Instruction: Copy out each line of the records below that contains the word "width".

-- START OF Data records --

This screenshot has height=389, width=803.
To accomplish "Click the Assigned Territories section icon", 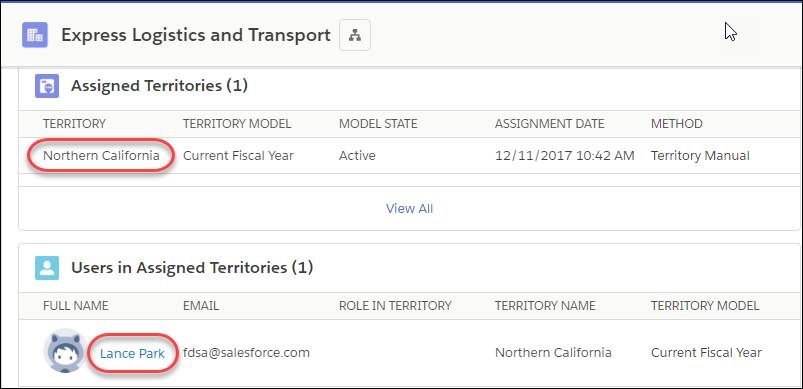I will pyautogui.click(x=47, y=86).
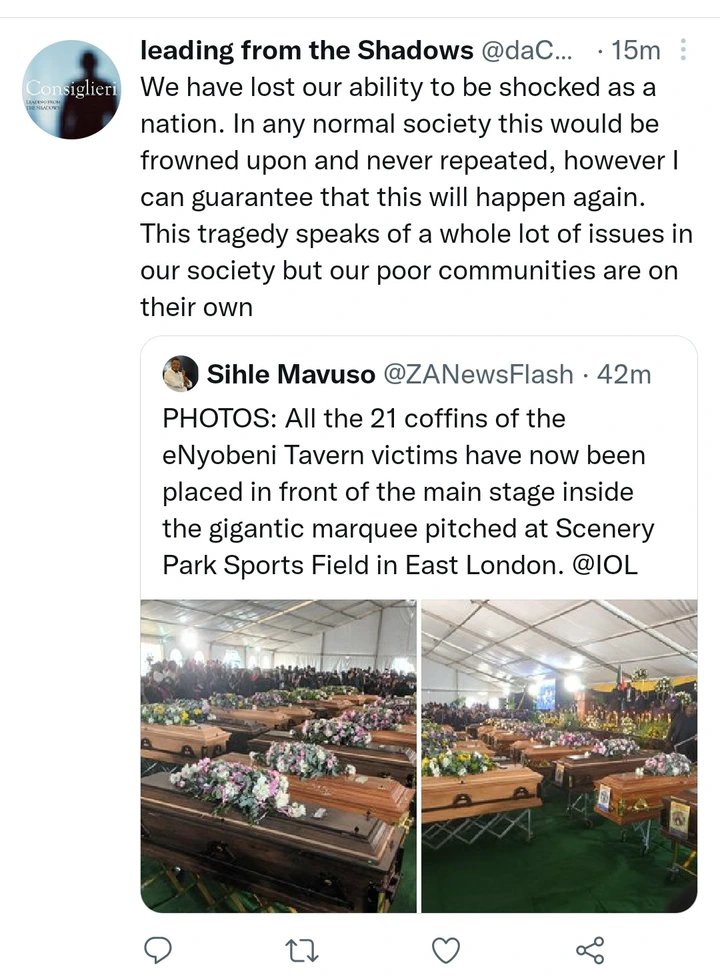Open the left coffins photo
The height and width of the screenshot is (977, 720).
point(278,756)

-- END OF Data records --

In response:
This screenshot has height=389, width=803.
The height and width of the screenshot is (977, 720).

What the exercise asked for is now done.